* Text block:
════════

Imperial overstretch, also known as Imperial overreach, describes the situation in which an empire extends itself beyond its military-economic capabilities and often collapses as a result. The idea was popularised by Yale University historian Paul Kennedy in his 1987 book The Rise and Fall of the Great Powers.

Arguably, this was true of the Roman Empire, which was strong and effective in the first and early second centuries CE, despite a few setbacks (Germany in 9CE; Scotland in the 80s CE) but lost territories after that (e.g. Dacia and Mesopotamia) and could not keep the Saxons, Huns and other "barbarians" out in the 4th and 5th centuries. Clearly, this was also true of the Napoleonic Empire, which made rapid gains by conquest in the first decade after Napoleon became emperor of France, but became over-extended militarily when it attempted to conquer Russia in 1812. Likewise the Axis powers all overextended themselves during World War II:  Nazi Germany, waging war since 1939 in Western and Eastern Europe, was encircled, invaded, and fell in 1945; Imperial Japan led a total war in China and the Pacific Ocean; and fascist Italy, opening in 1940 simultaneous fronts in Africa, the Balkans, and the Mediterranean, suffered setbacks and fell in 1943.

════════

* Data excerpts:
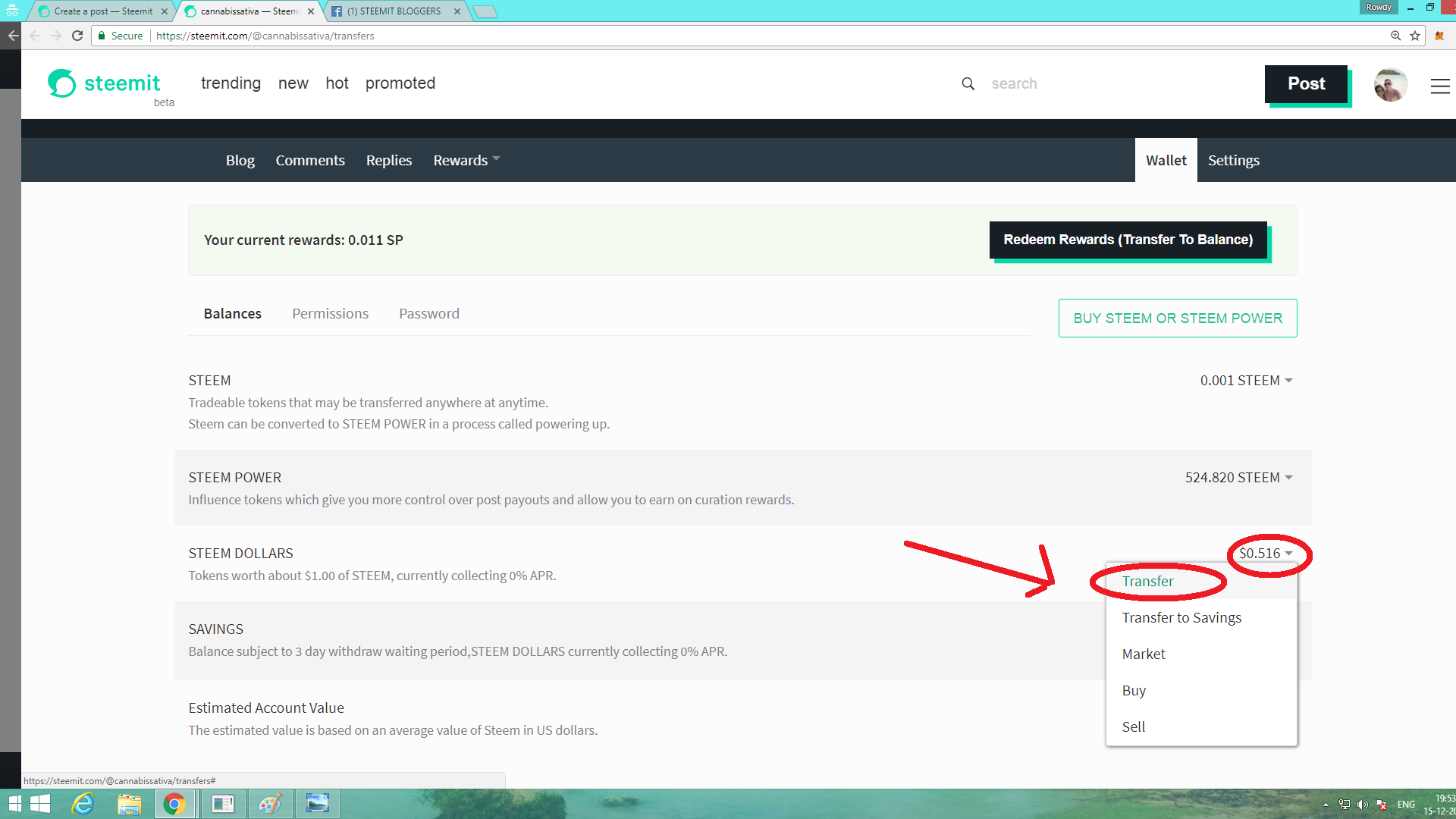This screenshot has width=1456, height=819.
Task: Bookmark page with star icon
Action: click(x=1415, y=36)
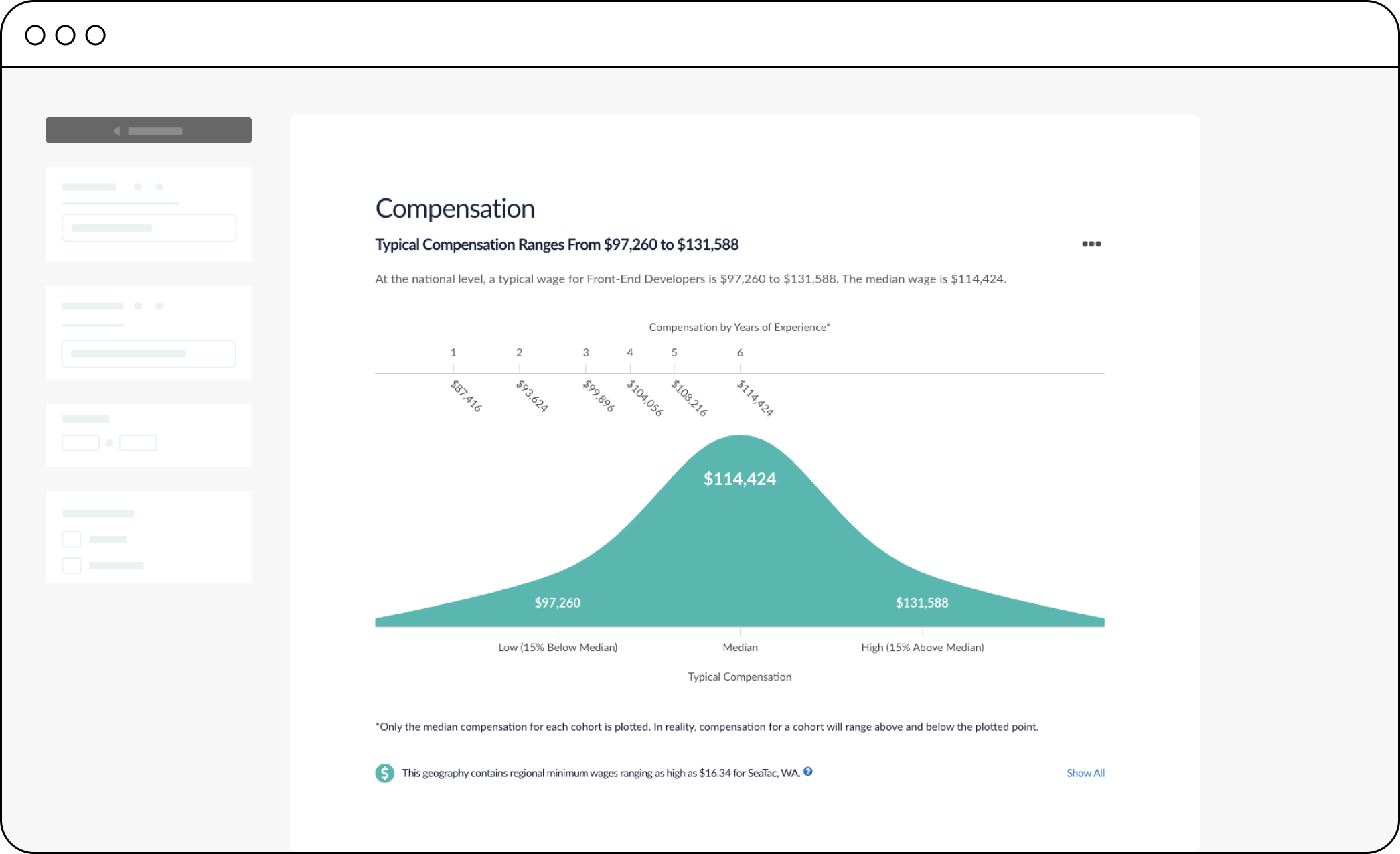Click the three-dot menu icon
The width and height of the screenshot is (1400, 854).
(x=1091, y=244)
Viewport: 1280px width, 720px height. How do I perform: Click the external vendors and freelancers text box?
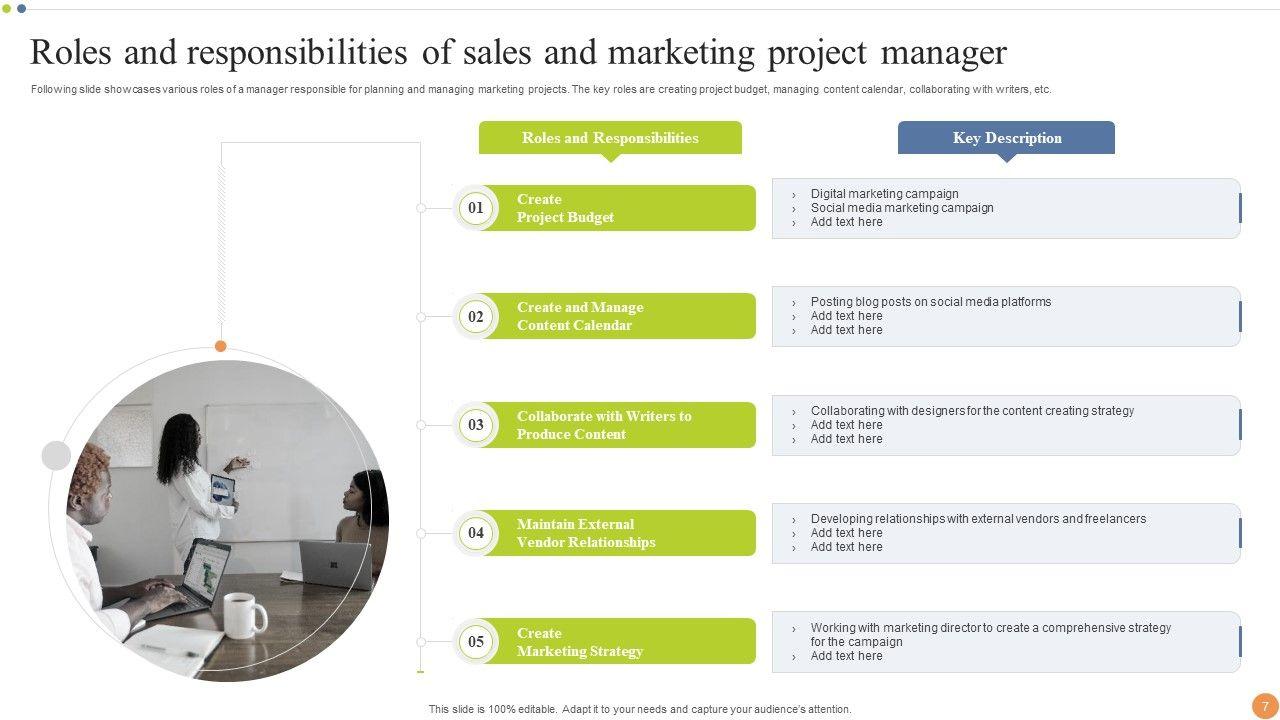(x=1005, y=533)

════════

* To be done:
[1] Extract everything in the passage on imperial overstretch from "Imperial overstretch, also" down to "the Great Powers.".
[2] List the Axis powers that the passage on imperial overstretch names.
The entries have no connection to the passage on imperial overstretch.

* Answers for the exercise:
[1]
Imperial overstretch, also known as Imperial overreach, describes the situation in which an empire extends itself beyond its military-economic capabilities and often collapses as a result. The idea was popularised by Yale University historian Paul Kennedy in his 1987 book The Rise and Fall of the Great Powers.

[2] Nazi Germany, Imperial Japan, fascist Italy